German recovery hopes lift markets
By Eric Walsh
WASHINGTON (Reuters) - A drop in U.S. weekly unemployment claims and a comment that Germany may have already emerged from recession helped spur a resurgence on Thursday in stock and commodity markets, including oil prices.
The gains came despite news of falling sales at many U.S. retailers in June and mixed May U.S. wholesale data that pointed to prospects for a slow economic recovery.
Amid fresh signs that Germany had turned the corner, a senior German government official told Reuters Europe's biggest economy may have emerged from recession in the second quarter, just as trade data showed exports making a tentative recovery.
"This isn't an upswing yet, it's a normalization after the big economic slump," the official said, speaking on conditions of anonymity. Germany's Federal Statistics Office is due to give a preliminary estimate of second-quarter GDP on August 13.
The number of U.S. workers filing new claims for jobless benefits fell sharply last week, but the data were distorted by an unusual pattern of layoffs in the automotive industry, which amplified the decline.
June sales fell for most U.S. retailers as the plunging job market and cool, rainy weather dampened interest in summer shopping, sparking fresh concern about the back-to-school season.
In a positive development, U.S. wholesale inventories shrank in May for the ninth month in a row, falling to their lowest level since August 2007, government data showed.
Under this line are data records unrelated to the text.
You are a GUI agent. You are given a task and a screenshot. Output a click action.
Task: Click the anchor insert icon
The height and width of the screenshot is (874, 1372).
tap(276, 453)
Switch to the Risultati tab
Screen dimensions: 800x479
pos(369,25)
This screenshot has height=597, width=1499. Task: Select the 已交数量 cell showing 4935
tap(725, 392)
But, the drop was smaller than analysts had forecast.
Britain's central bank unexpectedly decided against expanding a scheme to pump more money into the economy, despite concerns the global recovery remains fragile.
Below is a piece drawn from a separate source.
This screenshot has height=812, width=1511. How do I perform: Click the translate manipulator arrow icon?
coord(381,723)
Analysts said the bank wanted to see August inflation data before deciding its next move.
Trade figures lent some support to hopes that Germany is emerging from the worst global recession since World War Two, showing a higher-than-expected surplus of 10.3 billion euros (8.84 billion pounds) in May.
"We can't talk about a change in trend. But the freefall appears to have stopped. There is a lot to suggest that foreign trade supported the economy again in the second quarter," said Thorsten Polleit of Barclays Capital.
Despite some encouraging data and corporate results, doubts remain over the strength of any recovery, and leaders of the Group of Eight industrial nations meeting in Italy agreed it was too early to cut off economic aid -- despite deep interest rate cuts and an estimated $5 trillion (3.05 trillion pounds) in public spending.
"All were of the view that the crisis is a long way from being over," said German Chancellor Angela Merkel. "With luck, we have reached the bottom," she told reporters in L'Aquila, where leaders of the United States, Japan, Germany, France, Britain, Italy, Canada and Russia held their annual summit.